[Stored data entries]
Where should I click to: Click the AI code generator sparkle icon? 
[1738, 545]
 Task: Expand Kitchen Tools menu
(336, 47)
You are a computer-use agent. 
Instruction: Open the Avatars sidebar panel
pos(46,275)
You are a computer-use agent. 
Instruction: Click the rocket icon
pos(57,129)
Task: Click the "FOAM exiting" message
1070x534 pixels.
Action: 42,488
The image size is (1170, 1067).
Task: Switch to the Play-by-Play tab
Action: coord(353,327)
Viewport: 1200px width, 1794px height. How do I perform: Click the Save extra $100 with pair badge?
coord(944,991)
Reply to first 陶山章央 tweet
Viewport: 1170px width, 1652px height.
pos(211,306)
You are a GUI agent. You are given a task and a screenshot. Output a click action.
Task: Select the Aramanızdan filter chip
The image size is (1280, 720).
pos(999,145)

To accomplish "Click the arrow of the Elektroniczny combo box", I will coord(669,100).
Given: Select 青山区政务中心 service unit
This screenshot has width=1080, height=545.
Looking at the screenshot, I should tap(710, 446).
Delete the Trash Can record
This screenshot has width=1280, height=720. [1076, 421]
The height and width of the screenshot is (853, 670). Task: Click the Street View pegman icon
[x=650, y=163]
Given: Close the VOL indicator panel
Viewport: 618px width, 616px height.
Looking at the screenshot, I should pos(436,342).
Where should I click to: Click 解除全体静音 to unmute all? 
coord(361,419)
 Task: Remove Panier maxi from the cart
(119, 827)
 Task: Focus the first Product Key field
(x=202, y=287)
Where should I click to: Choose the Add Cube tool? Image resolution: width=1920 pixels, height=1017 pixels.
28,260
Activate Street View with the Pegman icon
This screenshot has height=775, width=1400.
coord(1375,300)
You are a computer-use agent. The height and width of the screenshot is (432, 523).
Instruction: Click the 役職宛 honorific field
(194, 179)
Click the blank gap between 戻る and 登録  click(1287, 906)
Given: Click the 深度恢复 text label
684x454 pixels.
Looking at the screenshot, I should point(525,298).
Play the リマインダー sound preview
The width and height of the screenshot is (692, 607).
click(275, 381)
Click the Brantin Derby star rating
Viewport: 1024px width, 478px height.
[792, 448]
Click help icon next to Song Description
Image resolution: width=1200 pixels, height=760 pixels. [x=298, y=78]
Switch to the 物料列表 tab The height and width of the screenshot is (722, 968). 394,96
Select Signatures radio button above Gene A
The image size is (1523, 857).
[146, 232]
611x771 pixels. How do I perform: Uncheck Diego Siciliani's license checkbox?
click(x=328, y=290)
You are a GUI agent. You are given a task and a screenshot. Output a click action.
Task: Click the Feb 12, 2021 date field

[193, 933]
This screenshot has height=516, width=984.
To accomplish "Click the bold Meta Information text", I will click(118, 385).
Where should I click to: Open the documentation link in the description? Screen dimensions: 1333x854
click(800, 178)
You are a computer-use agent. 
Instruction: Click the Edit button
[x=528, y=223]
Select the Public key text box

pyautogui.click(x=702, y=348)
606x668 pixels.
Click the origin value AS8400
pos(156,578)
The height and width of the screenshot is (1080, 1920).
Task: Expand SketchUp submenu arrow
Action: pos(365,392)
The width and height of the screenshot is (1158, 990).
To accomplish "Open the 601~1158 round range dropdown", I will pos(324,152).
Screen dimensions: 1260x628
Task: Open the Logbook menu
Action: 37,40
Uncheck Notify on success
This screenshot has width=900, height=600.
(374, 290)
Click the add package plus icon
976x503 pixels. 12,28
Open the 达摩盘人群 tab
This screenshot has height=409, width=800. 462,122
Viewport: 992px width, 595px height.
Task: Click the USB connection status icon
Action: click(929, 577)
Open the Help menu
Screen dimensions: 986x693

Activity: Your answer must be the complete data, repeated word for word.

Your solution:
Where should I click to: Click the AI code generator sparkle icon? 
[1738, 545]
 Task: Expand Kitchen Tools menu
(336, 47)
You are a computer-use agent. 
Instruction: Open the Avatars sidebar panel
pos(46,275)
You are a computer-use agent. 
Instruction: Click the rocket icon
pos(57,129)
Task: Click the "FOAM exiting" message
1070x534 pixels.
Action: 42,488
The image size is (1170, 1067).
Task: Switch to the Play-by-Play tab
Action: coord(353,327)
Viewport: 1200px width, 1794px height. How do I perform: Click the Save extra $100 with pair badge?
coord(944,991)
Reply to first 陶山章央 tweet
Viewport: 1170px width, 1652px height.
pos(211,306)
You are a GUI agent. You are given a task and a screenshot. Output a click action.
Task: Select the Aramanızdan filter chip
The image size is (1280, 720).
pos(999,145)

To accomplish "Click the arrow of the Elektroniczny combo box", I will coord(669,100).
Given: Select 青山区政务中心 service unit
This screenshot has width=1080, height=545.
Looking at the screenshot, I should tap(710, 446).
Delete the Trash Can record
This screenshot has width=1280, height=720. [1076, 421]
The height and width of the screenshot is (853, 670). Task: Click the Street View pegman icon
[x=650, y=163]
Given: Close the VOL indicator panel
Viewport: 618px width, 616px height.
Looking at the screenshot, I should pos(436,342).
Where should I click to: Click 解除全体静音 to unmute all? 
coord(361,419)
 Task: Remove Panier maxi from the cart
(119, 827)
 Task: Focus the first Product Key field
(x=202, y=287)
Where should I click to: Choose the Add Cube tool? Image resolution: width=1920 pixels, height=1017 pixels.
28,260
Activate Street View with the Pegman icon
This screenshot has height=775, width=1400.
coord(1375,300)
You are a computer-use agent. The height and width of the screenshot is (432, 523).
Instruction: Click the 役職宛 honorific field
(194, 179)
Click the blank gap between 戻る and 登録  click(1287, 906)
Given: Click the 深度恢复 text label
684x454 pixels.
Looking at the screenshot, I should point(525,298).
Play the リマインダー sound preview
The width and height of the screenshot is (692, 607).
click(275, 381)
Click the Brantin Derby star rating
Viewport: 1024px width, 478px height.
[792, 448]
Click help icon next to Song Description
Image resolution: width=1200 pixels, height=760 pixels. [x=298, y=78]
Switch to the 物料列表 tab The height and width of the screenshot is (722, 968). 394,96
Select Signatures radio button above Gene A
The image size is (1523, 857).
[146, 232]
611x771 pixels. How do I perform: Uncheck Diego Siciliani's license checkbox?
click(x=328, y=290)
You are a GUI agent. You are given a task and a screenshot. Output a click action.
Task: Click the Feb 12, 2021 date field

[193, 933]
This screenshot has height=516, width=984.
To accomplish "Click the bold Meta Information text", I will click(118, 385).
Where should I click to: Open the documentation link in the description? Screen dimensions: 1333x854
click(800, 178)
You are a computer-use agent. 
Instruction: Click the Edit button
[x=528, y=223]
Select the Public key text box

pyautogui.click(x=702, y=348)
606x668 pixels.
Click the origin value AS8400
pos(156,578)
The height and width of the screenshot is (1080, 1920).
Task: Expand SketchUp submenu arrow
Action: pos(365,392)
The width and height of the screenshot is (1158, 990).
To accomplish "Open the 601~1158 round range dropdown", I will pos(324,152).
Screen dimensions: 1260x628
Task: Open the Logbook menu
Action: 37,40
Uncheck Notify on success
This screenshot has width=900, height=600.
(374, 290)
Click the add package plus icon
976x503 pixels. 12,28
Open the 达摩盘人群 tab
This screenshot has height=409, width=800. 462,122
Viewport: 992px width, 595px height.
Task: Click the USB connection status icon
Action: click(929, 577)
Open the Help menu
Screen dimensions: 986x693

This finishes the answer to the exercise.